***** Data to process *****

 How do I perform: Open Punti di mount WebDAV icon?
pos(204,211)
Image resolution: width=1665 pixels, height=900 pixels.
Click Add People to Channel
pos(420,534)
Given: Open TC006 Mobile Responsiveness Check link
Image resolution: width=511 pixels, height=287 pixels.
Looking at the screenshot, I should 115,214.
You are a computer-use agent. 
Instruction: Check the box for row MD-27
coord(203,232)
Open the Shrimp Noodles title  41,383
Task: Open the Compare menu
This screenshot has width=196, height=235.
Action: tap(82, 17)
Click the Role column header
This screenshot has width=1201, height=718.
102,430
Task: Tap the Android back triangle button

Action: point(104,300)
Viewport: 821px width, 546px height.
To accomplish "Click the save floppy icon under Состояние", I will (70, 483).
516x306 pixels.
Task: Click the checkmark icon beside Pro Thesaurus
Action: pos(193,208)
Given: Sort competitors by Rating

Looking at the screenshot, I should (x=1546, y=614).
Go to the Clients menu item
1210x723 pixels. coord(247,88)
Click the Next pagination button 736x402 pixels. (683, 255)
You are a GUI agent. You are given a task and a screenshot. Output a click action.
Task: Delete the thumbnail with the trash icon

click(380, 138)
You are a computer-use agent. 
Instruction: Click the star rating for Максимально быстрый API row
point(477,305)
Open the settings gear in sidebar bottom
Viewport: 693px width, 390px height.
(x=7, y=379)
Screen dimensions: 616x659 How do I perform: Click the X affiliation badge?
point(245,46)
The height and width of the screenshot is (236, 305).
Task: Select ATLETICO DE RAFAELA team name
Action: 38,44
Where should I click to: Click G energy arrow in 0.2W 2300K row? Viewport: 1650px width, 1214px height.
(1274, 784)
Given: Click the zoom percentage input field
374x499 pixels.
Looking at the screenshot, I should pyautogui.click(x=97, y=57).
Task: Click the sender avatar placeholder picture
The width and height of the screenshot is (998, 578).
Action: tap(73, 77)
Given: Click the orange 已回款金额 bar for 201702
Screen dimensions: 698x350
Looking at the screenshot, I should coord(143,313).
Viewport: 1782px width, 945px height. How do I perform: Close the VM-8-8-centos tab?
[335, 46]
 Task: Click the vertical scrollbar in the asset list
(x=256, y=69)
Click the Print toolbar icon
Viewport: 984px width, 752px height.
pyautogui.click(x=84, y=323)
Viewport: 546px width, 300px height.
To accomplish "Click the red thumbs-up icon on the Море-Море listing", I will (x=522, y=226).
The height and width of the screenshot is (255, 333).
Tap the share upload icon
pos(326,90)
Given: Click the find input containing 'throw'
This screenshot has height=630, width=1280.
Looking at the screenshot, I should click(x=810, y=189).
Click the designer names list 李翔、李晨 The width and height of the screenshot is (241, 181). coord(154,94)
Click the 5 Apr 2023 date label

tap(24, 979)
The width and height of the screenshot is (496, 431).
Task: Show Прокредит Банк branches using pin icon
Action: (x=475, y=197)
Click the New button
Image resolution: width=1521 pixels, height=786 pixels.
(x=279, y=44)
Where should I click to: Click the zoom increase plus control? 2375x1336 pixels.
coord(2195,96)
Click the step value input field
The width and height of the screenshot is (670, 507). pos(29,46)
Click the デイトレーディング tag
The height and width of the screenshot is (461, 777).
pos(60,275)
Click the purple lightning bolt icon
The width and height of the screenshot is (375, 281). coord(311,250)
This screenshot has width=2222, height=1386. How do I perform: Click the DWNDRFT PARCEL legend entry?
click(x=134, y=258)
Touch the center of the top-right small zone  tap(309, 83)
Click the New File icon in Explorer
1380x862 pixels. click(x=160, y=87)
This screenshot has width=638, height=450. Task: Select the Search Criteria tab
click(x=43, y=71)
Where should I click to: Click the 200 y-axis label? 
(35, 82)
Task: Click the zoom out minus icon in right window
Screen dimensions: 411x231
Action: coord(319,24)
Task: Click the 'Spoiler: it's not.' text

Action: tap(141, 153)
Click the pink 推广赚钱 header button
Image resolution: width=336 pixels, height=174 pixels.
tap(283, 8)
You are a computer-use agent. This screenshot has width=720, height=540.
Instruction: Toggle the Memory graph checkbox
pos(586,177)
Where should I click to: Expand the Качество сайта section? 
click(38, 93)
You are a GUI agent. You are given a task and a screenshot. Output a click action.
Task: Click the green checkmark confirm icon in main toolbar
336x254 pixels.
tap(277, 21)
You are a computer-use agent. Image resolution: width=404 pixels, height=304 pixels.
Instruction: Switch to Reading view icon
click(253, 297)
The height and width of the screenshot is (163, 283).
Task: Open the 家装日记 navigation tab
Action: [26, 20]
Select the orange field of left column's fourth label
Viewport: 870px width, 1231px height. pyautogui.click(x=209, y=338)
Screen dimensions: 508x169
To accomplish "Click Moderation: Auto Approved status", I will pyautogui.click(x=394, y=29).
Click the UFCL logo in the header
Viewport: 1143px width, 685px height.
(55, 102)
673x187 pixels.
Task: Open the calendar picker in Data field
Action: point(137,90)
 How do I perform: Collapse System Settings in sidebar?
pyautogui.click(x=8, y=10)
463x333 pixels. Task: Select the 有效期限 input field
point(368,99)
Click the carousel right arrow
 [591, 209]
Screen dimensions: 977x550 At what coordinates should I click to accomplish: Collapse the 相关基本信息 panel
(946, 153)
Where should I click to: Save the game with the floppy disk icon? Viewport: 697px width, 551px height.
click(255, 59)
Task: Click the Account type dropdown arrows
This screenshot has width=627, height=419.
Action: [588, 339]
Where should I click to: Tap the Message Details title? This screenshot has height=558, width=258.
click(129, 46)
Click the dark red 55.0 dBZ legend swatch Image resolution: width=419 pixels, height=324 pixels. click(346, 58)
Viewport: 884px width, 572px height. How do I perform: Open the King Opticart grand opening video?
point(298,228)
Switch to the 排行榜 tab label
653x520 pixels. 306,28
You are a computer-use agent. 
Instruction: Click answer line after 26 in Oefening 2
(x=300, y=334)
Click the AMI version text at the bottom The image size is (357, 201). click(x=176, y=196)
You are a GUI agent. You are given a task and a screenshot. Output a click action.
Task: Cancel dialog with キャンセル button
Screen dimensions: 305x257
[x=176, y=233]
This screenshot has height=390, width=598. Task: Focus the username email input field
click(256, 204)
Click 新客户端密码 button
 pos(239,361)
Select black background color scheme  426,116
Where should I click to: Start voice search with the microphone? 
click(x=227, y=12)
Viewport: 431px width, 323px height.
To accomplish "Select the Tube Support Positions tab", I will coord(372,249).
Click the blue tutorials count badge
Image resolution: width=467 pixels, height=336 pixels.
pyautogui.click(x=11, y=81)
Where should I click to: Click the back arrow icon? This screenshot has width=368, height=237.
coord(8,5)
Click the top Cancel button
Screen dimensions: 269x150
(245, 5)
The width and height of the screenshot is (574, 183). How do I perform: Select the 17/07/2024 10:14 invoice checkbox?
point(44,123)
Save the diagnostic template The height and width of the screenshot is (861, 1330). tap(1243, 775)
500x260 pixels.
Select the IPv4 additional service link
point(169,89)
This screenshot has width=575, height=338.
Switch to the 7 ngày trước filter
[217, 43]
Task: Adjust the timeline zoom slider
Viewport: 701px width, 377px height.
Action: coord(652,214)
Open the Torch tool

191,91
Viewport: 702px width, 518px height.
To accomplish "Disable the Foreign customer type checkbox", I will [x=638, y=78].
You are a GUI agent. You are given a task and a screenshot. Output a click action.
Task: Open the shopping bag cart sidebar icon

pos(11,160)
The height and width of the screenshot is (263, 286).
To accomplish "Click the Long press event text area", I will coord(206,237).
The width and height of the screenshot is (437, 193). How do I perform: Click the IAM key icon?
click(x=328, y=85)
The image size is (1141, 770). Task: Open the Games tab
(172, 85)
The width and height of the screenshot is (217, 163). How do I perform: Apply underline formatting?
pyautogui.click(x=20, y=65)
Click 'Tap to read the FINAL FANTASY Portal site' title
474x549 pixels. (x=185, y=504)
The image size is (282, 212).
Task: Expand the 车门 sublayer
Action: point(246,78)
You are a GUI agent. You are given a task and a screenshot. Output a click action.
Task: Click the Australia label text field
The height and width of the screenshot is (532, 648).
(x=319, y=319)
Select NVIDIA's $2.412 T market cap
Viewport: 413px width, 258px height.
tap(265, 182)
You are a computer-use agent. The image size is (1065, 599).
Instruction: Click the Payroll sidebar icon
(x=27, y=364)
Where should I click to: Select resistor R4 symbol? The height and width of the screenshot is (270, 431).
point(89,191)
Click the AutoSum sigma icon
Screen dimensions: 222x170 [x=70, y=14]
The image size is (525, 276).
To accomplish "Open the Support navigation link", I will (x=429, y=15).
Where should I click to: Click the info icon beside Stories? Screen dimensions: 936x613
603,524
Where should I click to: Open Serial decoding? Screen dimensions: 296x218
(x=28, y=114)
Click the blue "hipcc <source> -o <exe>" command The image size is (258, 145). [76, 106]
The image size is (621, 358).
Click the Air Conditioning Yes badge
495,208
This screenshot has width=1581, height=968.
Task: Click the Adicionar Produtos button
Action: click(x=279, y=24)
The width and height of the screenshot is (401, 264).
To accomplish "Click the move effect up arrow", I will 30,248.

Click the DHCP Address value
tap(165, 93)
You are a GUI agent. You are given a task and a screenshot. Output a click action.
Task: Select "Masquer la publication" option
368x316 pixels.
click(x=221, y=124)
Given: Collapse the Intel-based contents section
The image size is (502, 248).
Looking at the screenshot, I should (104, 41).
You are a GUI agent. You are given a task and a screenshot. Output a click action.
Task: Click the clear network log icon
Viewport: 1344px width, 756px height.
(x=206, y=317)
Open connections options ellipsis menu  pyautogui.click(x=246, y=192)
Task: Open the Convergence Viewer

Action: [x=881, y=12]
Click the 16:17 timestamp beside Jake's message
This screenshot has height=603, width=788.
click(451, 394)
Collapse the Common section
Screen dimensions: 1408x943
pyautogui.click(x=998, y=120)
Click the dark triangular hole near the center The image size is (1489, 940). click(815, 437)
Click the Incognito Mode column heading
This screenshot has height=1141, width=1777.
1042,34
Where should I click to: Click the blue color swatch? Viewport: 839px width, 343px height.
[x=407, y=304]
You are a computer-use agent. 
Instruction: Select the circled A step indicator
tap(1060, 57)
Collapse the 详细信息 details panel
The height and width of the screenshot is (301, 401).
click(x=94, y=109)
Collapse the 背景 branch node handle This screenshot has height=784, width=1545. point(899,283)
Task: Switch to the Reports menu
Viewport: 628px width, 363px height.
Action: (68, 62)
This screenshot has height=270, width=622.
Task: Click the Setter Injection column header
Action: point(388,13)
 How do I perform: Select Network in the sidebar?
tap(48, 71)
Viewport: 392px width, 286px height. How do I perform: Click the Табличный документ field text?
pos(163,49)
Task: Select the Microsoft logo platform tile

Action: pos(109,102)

*****

Locate every line in the material above that contains the word "Expand", and copy each of those lines. Match case exactly.

* **Response to this exercise**:
Where should I click to: Expand the Качество сайта section? 
Task: Expand the 车门 sublayer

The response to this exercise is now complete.